++++ SOURCE DOCUMENT

Your input is needed to shape our special report on emergency medical services in Saratoga County
Who will show up? How long will it take? What kind of care can they provide on the spot? Where will they take you? What will it cost you?
Those are among the questions The Saratogian news team is investigating for a special upcoming report on emergency medical services in Saratoga County.
The topic is timely. Numerous area nonprofit ambulance corps are struggling for operating revenue. And Saratoga Springs has turned its emergency medical calls over to its firefighters, eliminating a duplication of effort.
Last week, the Saratoga County emergency services coordinator and representatives of several ambulance squads met with Saratogian staffers for an informal and informative discussion about the challenges they are facing. That session helped us to focus on the information we need to gather and the topics we ought to pursue for this project.
We’d like your help, too.
If you have an experience to share, please contact us at email@example.com. You might be someone who has called for emergency medical services in Saratoga County for yourself or a family member. You might be someone who provides it, as a volunteer or a paid employee. Or you just might have some ideas about what we should address in telling this story.
Your comments will be most helpful if you include contact information so we can get back to you, for clarification or more information, or perhaps to arrange for an on-the-record interview. We will accept anonymous suggestions, too.
One day, as a teenager, I was visiting my grandmother in her high-rise apartment in Brooklyn when she passed out. In a panic, I called 911. I don’t remember how long the ambulance took to get there, but it seemed like forever. My grandmother came to and was all right by the time the crew arrived, but that frantic waiting, waiting for help stuck in my mind as a definite downside to living in a big city.
Growing up in Brooklyn, constant sirens became background noise. As an adult living in the small city of Saratoga Springs, a siren registers these passing thoughts: Could a loved one be in an accident? Is this the sound of a news story? I hope everyone is OK.
Unless you see a medical emergency or are having one, you don’t think much about what happens when you call 911. Yet if you do call it, you expect help — fast.
We’ll keep you posted on the progress of our special report, which we hope to plan to have ready for Emergency Medical Services Week in May. Meanwhile, please share your suggestions and experiences to help us tell this story.

++++++++

** PROBLEMS AND TASKS **
**A.** List every question in the paragraph of the piece on emergency medical services that begins "Who will show up?"
**B.** Summarize the piece on emergency medical services in two sentences.

++++ RECORD EXCERPTS

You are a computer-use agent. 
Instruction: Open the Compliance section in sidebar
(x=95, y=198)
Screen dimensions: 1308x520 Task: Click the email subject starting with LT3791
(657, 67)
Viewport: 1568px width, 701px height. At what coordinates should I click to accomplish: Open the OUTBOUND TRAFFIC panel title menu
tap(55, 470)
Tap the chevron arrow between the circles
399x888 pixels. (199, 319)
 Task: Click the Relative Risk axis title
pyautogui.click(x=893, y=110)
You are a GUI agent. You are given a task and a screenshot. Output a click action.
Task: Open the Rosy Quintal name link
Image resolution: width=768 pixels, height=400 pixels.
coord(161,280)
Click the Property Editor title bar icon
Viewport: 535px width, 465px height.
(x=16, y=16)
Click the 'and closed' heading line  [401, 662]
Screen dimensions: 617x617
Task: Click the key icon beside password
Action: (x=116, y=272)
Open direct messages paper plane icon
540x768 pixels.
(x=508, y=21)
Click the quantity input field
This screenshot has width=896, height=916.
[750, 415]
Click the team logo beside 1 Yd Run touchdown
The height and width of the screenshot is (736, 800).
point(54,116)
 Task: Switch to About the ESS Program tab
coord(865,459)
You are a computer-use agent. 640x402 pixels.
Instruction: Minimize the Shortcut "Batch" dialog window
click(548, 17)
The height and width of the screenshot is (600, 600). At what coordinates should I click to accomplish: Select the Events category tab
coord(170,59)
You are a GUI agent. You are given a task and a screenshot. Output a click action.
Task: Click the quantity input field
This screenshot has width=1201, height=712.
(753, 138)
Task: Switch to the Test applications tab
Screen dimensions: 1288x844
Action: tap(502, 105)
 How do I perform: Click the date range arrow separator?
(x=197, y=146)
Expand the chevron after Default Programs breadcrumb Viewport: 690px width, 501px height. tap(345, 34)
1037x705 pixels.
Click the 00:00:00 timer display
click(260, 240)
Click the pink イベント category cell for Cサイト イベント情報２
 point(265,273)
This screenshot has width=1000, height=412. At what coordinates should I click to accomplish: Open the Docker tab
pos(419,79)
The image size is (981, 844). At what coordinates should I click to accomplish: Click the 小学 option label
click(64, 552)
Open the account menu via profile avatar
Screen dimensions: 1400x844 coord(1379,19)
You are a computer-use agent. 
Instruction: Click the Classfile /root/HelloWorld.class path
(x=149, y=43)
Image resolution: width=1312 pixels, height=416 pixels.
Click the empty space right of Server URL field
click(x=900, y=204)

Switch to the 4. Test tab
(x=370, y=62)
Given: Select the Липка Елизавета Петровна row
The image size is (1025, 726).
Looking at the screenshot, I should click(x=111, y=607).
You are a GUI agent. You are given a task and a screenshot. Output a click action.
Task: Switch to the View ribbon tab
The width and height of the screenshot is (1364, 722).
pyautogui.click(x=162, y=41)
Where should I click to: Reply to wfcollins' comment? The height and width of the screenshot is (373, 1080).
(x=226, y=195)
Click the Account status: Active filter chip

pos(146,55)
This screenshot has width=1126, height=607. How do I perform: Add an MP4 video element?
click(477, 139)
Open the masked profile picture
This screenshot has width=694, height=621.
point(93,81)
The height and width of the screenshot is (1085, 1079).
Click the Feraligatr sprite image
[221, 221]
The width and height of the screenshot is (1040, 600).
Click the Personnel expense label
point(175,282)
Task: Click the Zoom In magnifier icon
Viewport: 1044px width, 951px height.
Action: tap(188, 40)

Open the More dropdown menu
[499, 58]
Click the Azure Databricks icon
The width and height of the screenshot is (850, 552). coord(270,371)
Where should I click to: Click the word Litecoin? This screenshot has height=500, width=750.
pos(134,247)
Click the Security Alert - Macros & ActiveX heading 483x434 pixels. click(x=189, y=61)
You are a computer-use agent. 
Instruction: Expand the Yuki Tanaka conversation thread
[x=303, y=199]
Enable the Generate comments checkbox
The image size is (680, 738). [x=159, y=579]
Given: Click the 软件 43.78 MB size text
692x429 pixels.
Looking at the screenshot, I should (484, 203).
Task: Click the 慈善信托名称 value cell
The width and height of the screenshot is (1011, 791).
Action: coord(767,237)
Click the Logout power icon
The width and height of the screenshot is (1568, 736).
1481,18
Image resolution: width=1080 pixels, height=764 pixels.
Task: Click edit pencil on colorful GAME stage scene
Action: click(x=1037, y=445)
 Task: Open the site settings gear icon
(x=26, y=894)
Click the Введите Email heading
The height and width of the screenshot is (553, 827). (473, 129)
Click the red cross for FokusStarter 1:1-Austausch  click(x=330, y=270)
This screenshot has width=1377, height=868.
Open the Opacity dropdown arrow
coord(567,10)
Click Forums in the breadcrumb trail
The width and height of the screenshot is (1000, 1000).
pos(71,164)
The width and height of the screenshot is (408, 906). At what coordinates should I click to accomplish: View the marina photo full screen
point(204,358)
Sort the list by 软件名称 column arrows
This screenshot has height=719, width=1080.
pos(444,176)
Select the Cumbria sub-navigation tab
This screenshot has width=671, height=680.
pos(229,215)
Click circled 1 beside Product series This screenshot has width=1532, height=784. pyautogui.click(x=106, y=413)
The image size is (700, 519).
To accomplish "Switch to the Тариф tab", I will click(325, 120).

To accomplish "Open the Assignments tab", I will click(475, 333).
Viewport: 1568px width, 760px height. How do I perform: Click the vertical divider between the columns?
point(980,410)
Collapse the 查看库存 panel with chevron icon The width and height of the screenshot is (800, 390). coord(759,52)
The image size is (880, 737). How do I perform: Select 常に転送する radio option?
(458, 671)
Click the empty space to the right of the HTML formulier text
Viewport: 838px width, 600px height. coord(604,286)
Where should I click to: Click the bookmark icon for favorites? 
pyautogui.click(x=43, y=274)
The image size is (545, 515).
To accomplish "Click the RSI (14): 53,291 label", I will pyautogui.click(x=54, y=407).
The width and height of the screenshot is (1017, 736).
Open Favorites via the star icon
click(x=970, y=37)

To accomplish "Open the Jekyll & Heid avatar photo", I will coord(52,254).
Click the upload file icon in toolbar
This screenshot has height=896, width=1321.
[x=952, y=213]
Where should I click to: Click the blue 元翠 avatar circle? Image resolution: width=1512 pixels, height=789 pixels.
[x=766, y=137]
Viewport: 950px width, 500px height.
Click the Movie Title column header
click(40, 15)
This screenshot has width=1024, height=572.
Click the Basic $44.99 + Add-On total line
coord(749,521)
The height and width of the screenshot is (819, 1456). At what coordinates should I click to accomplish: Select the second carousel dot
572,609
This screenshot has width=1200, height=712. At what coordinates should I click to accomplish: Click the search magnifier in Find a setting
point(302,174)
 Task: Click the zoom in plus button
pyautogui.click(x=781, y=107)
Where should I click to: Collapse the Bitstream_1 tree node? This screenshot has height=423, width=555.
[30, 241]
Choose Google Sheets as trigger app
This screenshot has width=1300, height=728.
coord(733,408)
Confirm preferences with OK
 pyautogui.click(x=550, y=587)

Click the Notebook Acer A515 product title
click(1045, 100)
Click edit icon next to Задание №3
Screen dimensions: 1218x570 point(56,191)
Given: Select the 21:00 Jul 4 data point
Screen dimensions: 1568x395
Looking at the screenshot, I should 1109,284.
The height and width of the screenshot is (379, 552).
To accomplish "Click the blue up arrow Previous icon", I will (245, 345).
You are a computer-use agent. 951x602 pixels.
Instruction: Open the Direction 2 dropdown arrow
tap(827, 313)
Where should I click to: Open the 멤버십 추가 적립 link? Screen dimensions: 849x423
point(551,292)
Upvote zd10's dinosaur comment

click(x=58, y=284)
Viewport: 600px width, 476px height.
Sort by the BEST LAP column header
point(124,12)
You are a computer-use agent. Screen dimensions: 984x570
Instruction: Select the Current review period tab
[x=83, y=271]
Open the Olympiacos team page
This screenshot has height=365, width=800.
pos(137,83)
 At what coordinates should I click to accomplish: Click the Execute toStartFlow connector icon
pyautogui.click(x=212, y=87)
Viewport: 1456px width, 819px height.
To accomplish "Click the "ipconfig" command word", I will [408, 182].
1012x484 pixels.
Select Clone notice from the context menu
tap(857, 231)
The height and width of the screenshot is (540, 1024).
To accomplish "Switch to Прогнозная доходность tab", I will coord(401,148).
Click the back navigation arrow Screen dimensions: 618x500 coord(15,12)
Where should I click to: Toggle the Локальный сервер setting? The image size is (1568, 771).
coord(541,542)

++++++++

** RESULTS **
**A.**
- Who will show up?
- How long will it take?
- What kind of care can they provide on the spot?
- Where will they take you?
- What will it cost you?

**B.** The Saratogian news team is investigating emergency medical services in Saratoga County for a special report, a timely topic because many nonprofit ambulance corps are struggling for operating revenue and Saratoga Springs has turned its emergency medical calls over to its firefighters. The paper asks people who have called for these services, who provide them, or who have ideas about the story to share their experiences at email@example.com, and it hopes to have the report ready for Emergency Medical Services Week in May.